Demand is being helped along by low unemployment and a high rate of immigration.

The economy grew 0.2 percent on the quarter and 1.4 percent on the year in the last three months of the year, data showed, beating average analyst forecasts for a flat reading quarter-on-quarter and a rise of 0.9 percent on the year.

"The figures are really good, especially when you compare them with the rest of Europe," said Sarasin economist Alessandro Bee.

"What is driving them is robust consumption in Switzerland which is the main difference to the euro zone. Exports are weaker but even they are not too bad."

The provisional growth rate for 2012 as a whole was 1 percent after 1.9 percent in 2011. The euro zone is seen having contracted by 0.6 percent in 2012 and shrinking again by 0.3 percent in 2013, according to the European Commission.

Switzerland's relative economic health was underlined on Thursday by forecasts from the government for a small budget surplus for 2013 and 2014, allowing the state to gradually reduce its already low level of indebtedness.

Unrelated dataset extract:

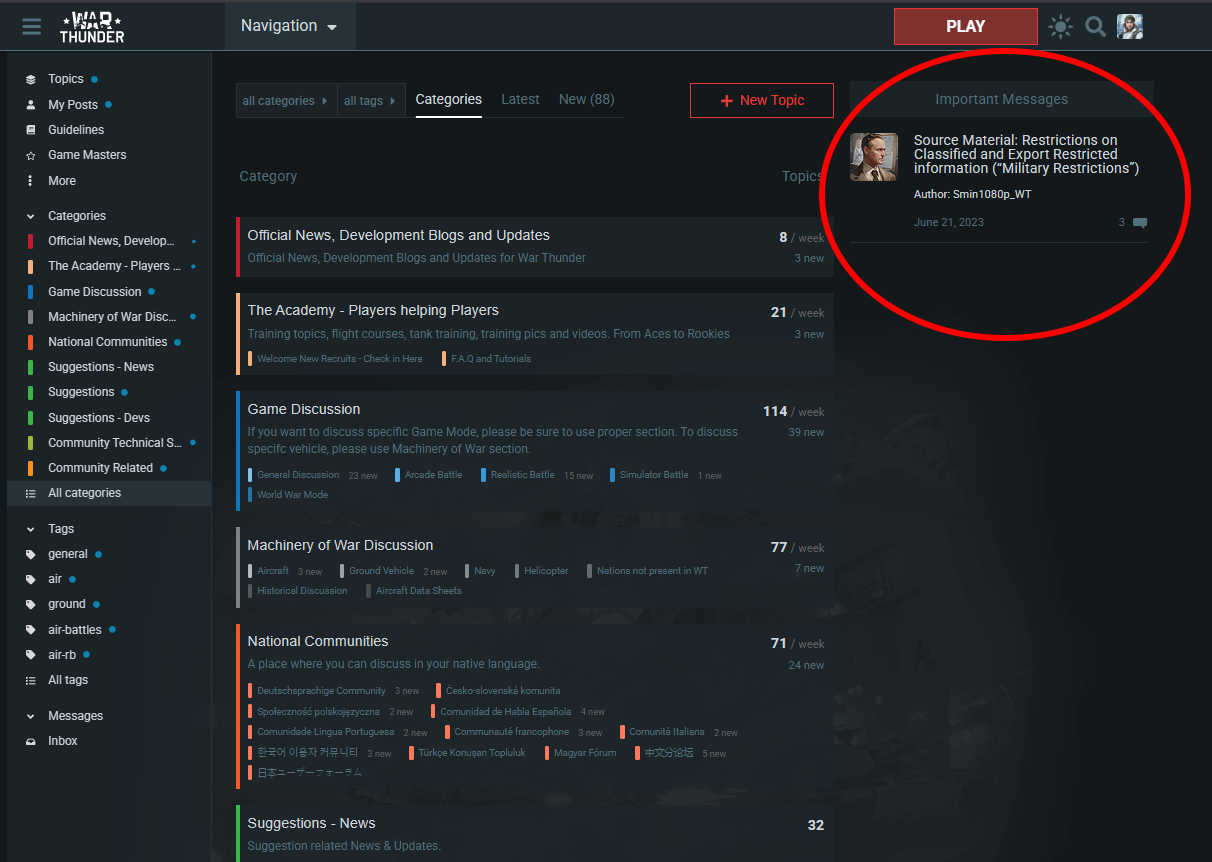Open Guidelines in the sidebar
Viewport: 1212px width, 862px height.
[76, 130]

Swiss private consumption rose by a quarterly 1.1 percent, driven by an increase in spending on health and financial services and insurances, while government consumption also rose 1.1 percent, the State Secretariat for Economics said.

Resilient domestic demand has helped the Swiss economy weather the global crisis better than most even though the strength of the safe-haven franc has hurt its exporters.

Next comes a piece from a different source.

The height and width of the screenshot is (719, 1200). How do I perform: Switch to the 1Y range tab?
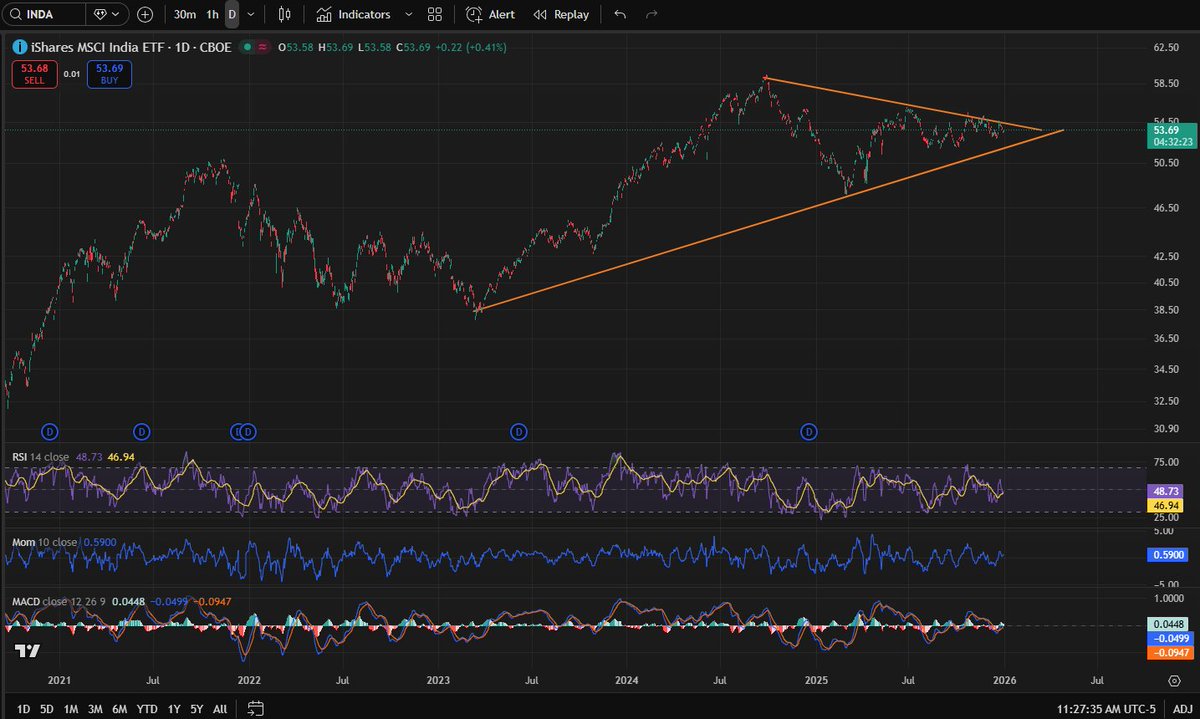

Swiss exports grew robustly in January, led by strong sales of pharmaceuticals and food products as companies benefited from a weaker franc and tentative signs of improving demand in the euro zone.

"The Swiss economy has digested the negative impact of the strong Swiss franc. We expect to see a gradual improvement in the export sector. The export component of GDP is likely to improve most," said Credit Suisse economist Maxime Botteron.

Investor sentiment also jumped to its highest level in 32 months in February, while manufacturing in January grew for the first time in 17 months.

FRANC CAP REMAINS

But economists said it was still too early for the central bank to consider lifting the cap it imposed on the franc at 1.20 per euro to shield the economy from recession and deflation.

"The Swiss National Bank is unlikely to change the course of its monetary policy," said ING economist Julien Manceaux.

"The economy still needs its full support at a time when confidence is decreasing again and when the recent Italian election results are bringing volatility back around the future of the eurozone."

SNB Chairman Thomas Jordan was quoted on Wednesday as saying the central bank was far from exiting its policy of capping the strong franc, pointing to new risks from the indecisive outcome of the Italian election.